Start of Input material
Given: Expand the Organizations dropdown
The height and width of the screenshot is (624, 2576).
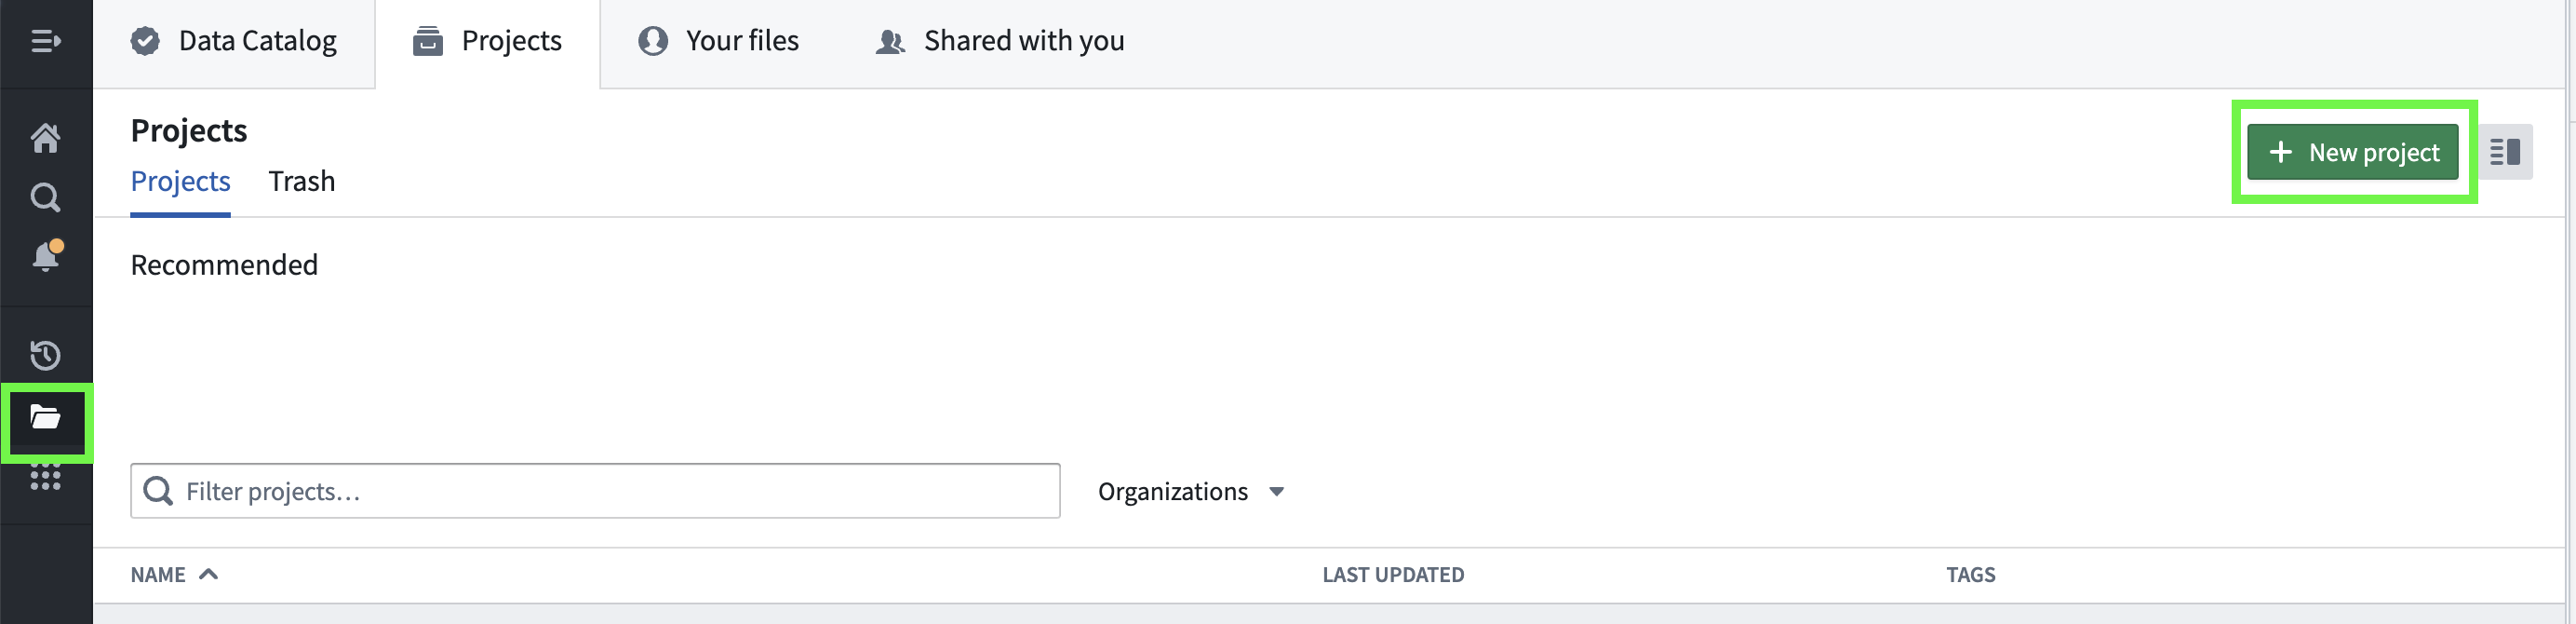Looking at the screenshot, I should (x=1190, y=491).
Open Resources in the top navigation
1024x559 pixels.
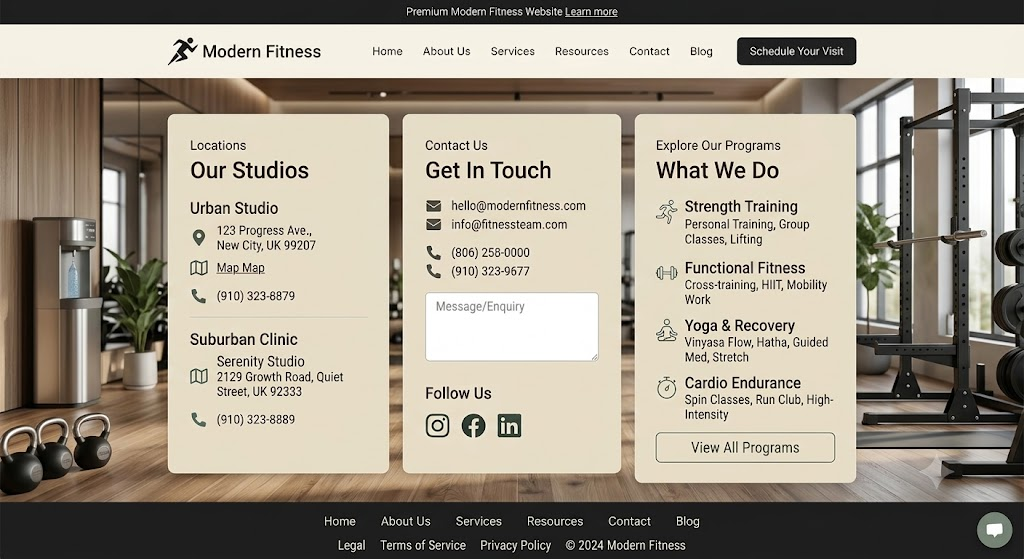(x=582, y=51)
End of Input material
:: Your task ::
Skipping the pictures, transcribe each line above exactly as it appears.

:: Finished task ::
Given: Expand the Organizations dropdown
The height and width of the screenshot is (624, 2576).
Looking at the screenshot, I should (x=1190, y=491).
Open Resources in the top navigation
1024x559 pixels.
(x=582, y=51)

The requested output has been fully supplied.